== Exercise materials ==
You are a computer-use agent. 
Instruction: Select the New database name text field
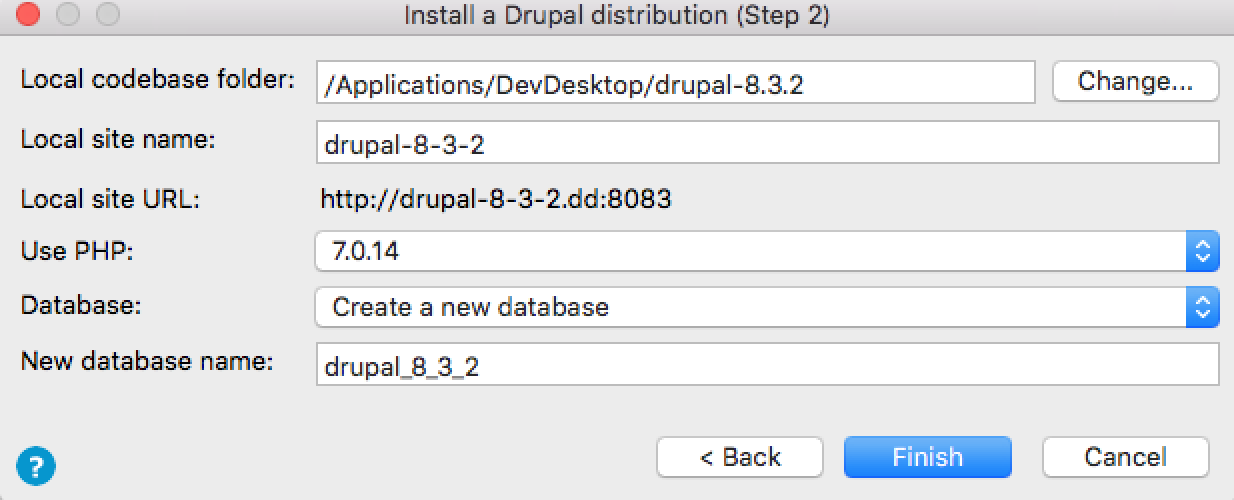pos(766,365)
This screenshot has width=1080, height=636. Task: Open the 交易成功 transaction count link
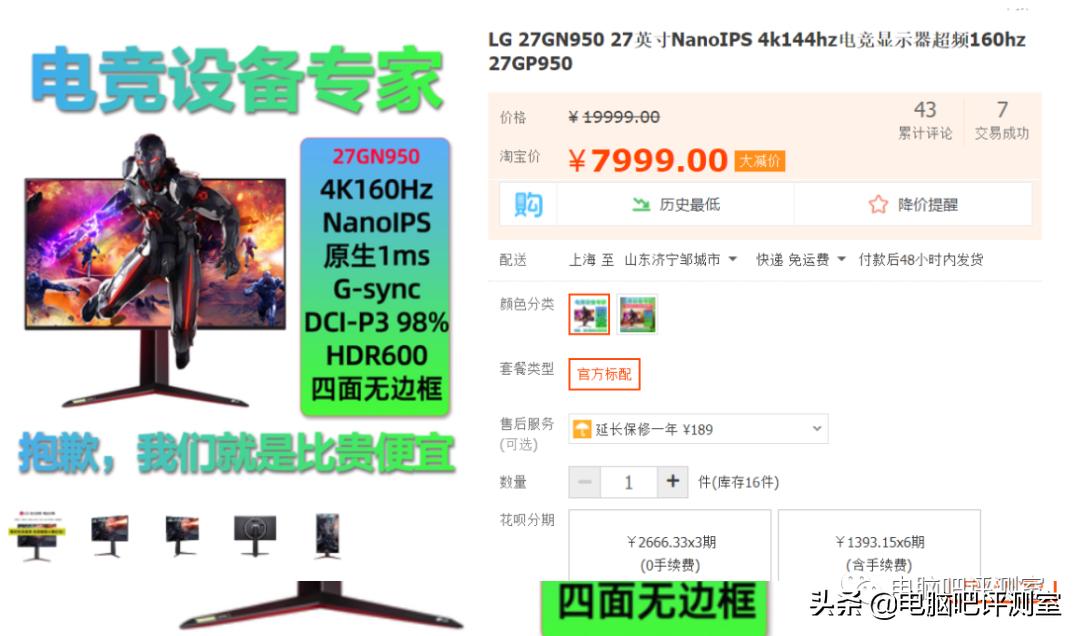[x=1001, y=120]
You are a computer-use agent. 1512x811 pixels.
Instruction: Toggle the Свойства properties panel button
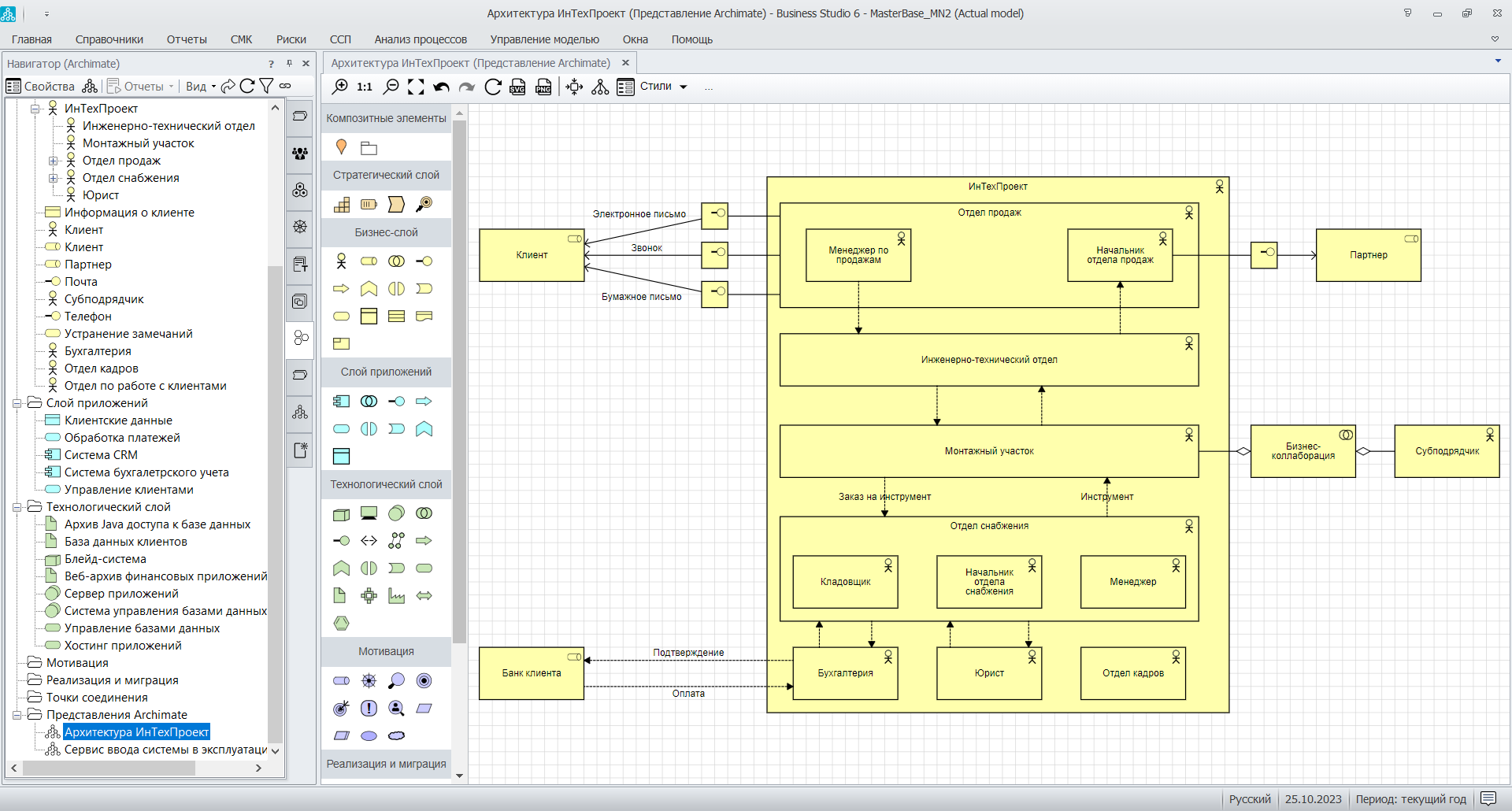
===
> [Brief]:
All that the answer may contain is the exact text of the lines from the one with "This screenshot has" through the last line of the material, pictures excluded.

> [Reply to the task]:
This screenshot has width=1080, height=636. Task: Open the 交易成功 transaction count link
[x=1001, y=120]
You are a computer-use agent. 1512x811 pixels.
Instruction: Toggle the Свойства properties panel button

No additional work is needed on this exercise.